Skip to content

Secure ID Serialization

By default, Graphinate uses a fast and simple ID serialization mechanism based on Python's repr() and base64. While convenient, this approach relies on ast.literal_eval(), which, although safer than eval(), might not meet the security requirements of high-risk environments (e.g., public-facing APIs where ID tampering is a concern).

This recipe demonstrates how to implement a Signed ID Converter using HMAC-SHA256 to ensure that IDs cannot be tampered with.

The Recipe

You can monkey-patch or wrap the default converters to add a cryptographic signature.

 1
 2
 3
 4
 5
 6
 7
 8
 9
10
11
12
13
14
15
16
17
18
19
20
21
22
23
24
25
26
27
28
29
30
31
32
33
34
35
36
37
38
39
40
41
42
43
44
45
46
47
48
49
50
51
52
53
54
55
56
57
58
59
60
61
import ast
import base64
import hashlib
import hmac
import os
from typing import Any

import graphinate.converters

# 1. Define your secret key (load from env in production)
SECRET_KEY = os.environ.get("MY_APP_SECRET", "change-me-in-prod").encode()

def sign(payload: bytes) -> bytes:
    """Generate HMAC-SHA256 signature."""
    return hmac.new(SECRET_KEY, payload, hashlib.sha256).digest()

def secure_encode(value: Any, encoding: str = 'utf-8') -> str:
    """Encodes an object into a signed, Base64 string."""
    # 1. Serialize payload
    obj_s = repr(value)
    obj_b = obj_s.encode(encoding)

    # 2. Sign payload
    signature = sign(obj_b)

    # 3. Pack (Signature + Payload)
    packet = signature + obj_b

    # 4. Base64 Encode
    return base64.urlsafe_b64encode(packet).decode(encoding)

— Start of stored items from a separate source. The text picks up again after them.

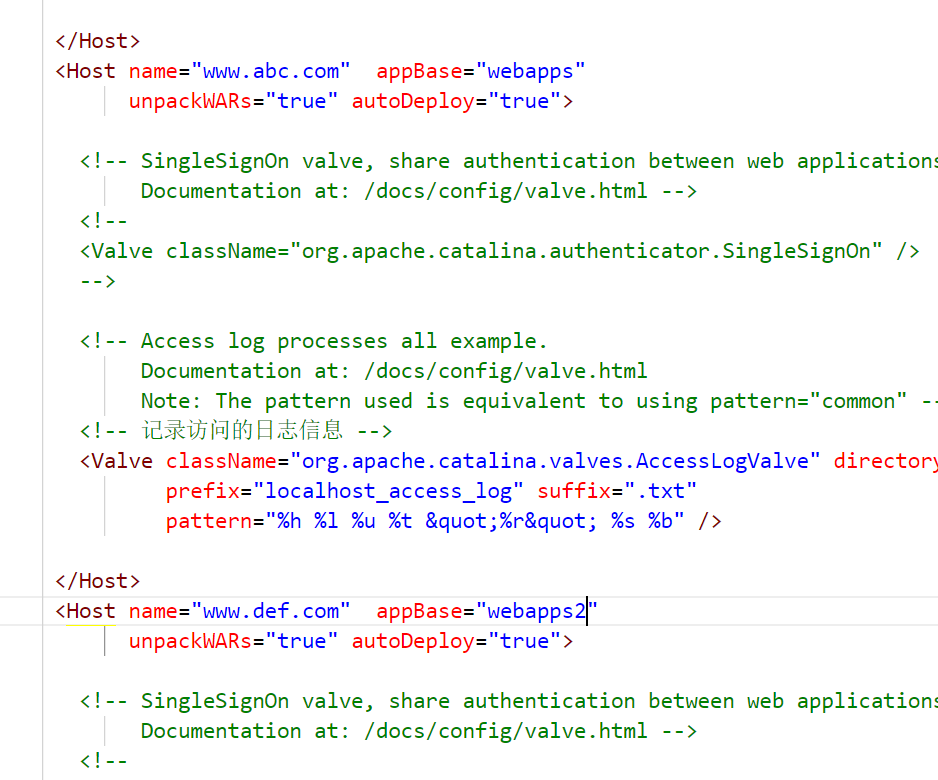
Task: Click the suffix attribute name
Action: coord(574,491)
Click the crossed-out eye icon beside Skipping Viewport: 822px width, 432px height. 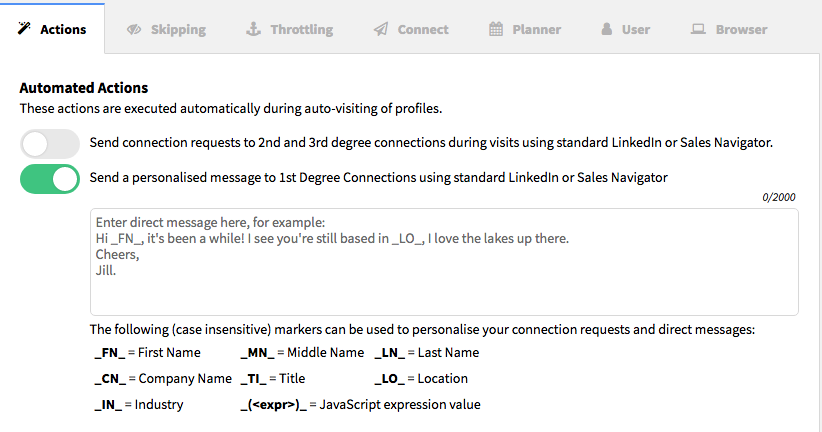[x=134, y=29]
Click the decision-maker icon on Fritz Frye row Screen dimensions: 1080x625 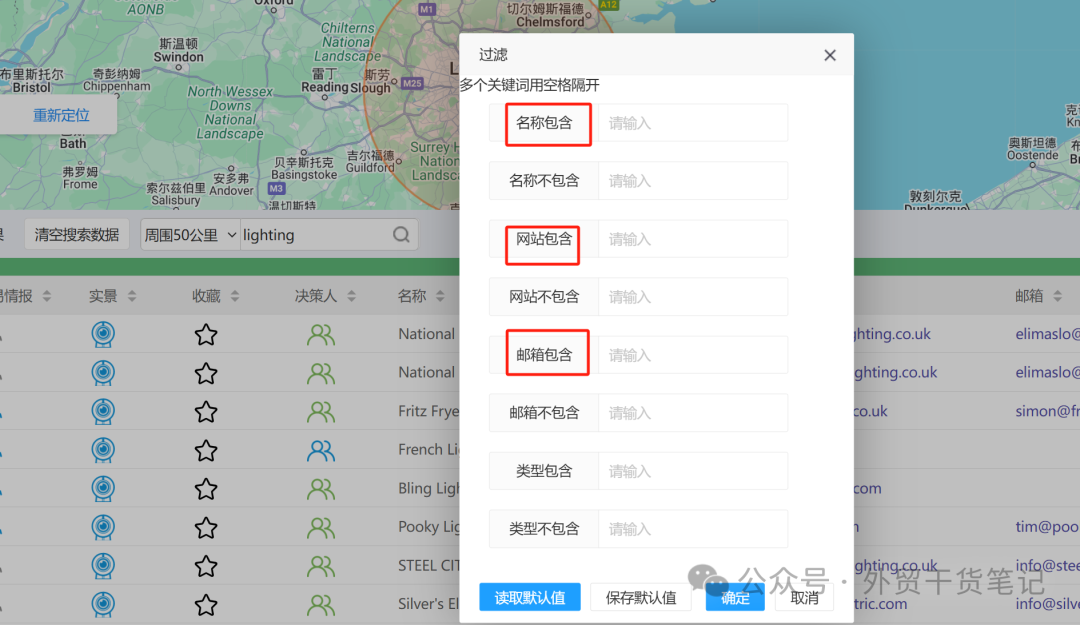[x=320, y=411]
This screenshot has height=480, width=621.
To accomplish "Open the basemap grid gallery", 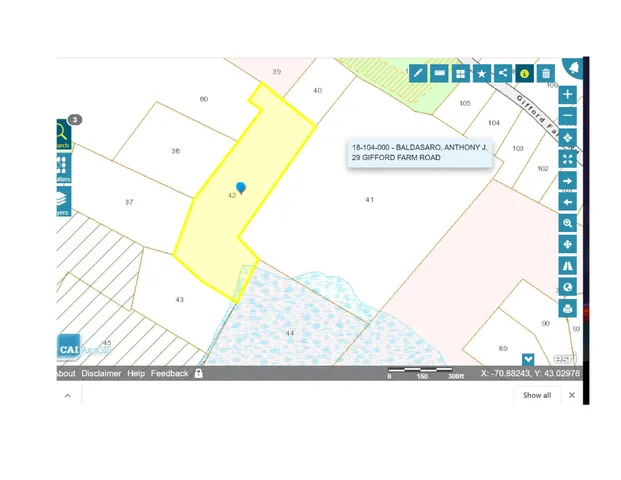I will 460,73.
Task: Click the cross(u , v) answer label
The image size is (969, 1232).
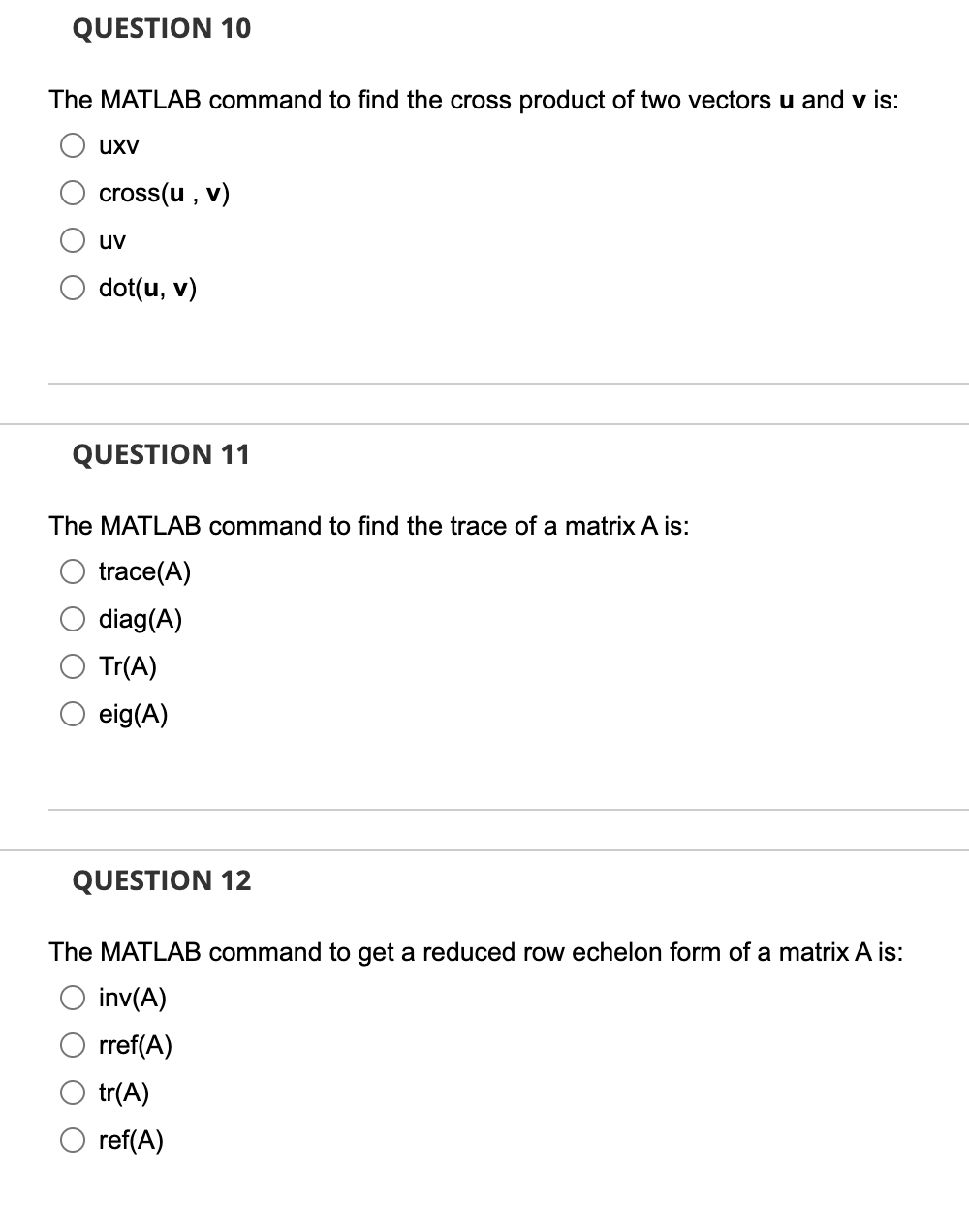Action: click(163, 193)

def secure_decode(value: str, encoding: str = 'utf-8') -> Any:
    """Decodes and verifies a signed ID."""
    try:
        packet = base64.urlsafe_b64decode(value.encode(encoding))
    except Exception:
        raise ValueError("Invalid Base64")

    if len(packet) < 32:
        raise ValueError("Token too short")

    # 1. Unpack
    signature = packet[:32]
    payload_b = packet[32:]

    # 2. Verify Signature
    expected_signature = sign(payload_b)
    if not hmac.compare_digest(signature, expected_signature):
        raise ValueError("Invalid Signature - ID tampered with!")

    # 3. Deserialize
    obj_s = payload_b.decode(encoding)
    return ast.literal_eval(obj_s)

# 4. Apply the patch
# Note: In a real application, you might want to subclass the Builder 
# or inject these functions rather than monkey-patching.
graphinate.converters.encode = secure_encode
graphinate.converters.decode = secure_decode

# Now all IDs generated by Graphinate will be signed!

How it Works

  1. Serialization: The object is converted to a string using repr().
  2. Signing: An HMAC-SHA256 hash is calculated for that string using your secret key.
  3. Packing: The signature (32 bytes) is prepended to the payload.
  4. Encoding: The combined packet is Base64 encoded to make it URL-safe.

Verification

When decoding:

  1. The Base64 string is decoded back to bytes.
  2. The signature is extracted.
  3. The signature is re-calculated based on the payload.
  4. If the calculated signature matches the extracted one, the payload is trusted and passed to ast.literal_eval().

Performance Impact

  • Size: Adds ~44 characters to the ID string.
  • CPU: Negligible overhead for HMAC calculation.